[Rows taken from a collection]
--

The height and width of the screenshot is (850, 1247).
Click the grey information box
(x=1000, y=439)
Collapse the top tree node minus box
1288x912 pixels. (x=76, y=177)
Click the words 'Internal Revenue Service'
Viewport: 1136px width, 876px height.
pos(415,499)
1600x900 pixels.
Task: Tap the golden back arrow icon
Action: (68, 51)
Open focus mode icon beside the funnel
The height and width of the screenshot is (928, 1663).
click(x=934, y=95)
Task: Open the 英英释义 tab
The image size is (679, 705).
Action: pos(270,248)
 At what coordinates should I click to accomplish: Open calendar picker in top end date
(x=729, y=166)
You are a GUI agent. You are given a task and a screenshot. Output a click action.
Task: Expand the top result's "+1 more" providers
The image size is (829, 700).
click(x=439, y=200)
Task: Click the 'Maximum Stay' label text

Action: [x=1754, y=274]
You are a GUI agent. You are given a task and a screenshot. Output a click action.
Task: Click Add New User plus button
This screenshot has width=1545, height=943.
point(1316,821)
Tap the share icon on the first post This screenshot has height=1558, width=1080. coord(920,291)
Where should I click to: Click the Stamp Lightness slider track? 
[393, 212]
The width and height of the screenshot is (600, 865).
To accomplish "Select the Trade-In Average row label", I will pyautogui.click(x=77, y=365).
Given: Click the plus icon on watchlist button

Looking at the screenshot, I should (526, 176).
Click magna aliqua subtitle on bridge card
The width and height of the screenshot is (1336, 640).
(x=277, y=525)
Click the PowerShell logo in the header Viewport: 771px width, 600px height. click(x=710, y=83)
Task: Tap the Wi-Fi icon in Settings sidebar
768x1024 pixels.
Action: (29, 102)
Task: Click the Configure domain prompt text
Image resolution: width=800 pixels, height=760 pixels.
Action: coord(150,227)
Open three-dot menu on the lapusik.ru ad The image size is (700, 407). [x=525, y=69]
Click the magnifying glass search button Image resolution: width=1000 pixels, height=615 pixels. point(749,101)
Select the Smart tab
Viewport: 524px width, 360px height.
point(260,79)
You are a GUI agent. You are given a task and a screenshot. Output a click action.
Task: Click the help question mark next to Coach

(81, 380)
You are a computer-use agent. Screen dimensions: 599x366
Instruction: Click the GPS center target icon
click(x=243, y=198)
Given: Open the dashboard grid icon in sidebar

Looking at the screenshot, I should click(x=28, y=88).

--

▸ AIM
Pull out every row above that contains the string "sidebar", and copy each one in full. Count only case-exact matches.

▸ FINISHED EXERCISE
Task: Tap the Wi-Fi icon in Settings sidebar
Given: Open the dashboard grid icon in sidebar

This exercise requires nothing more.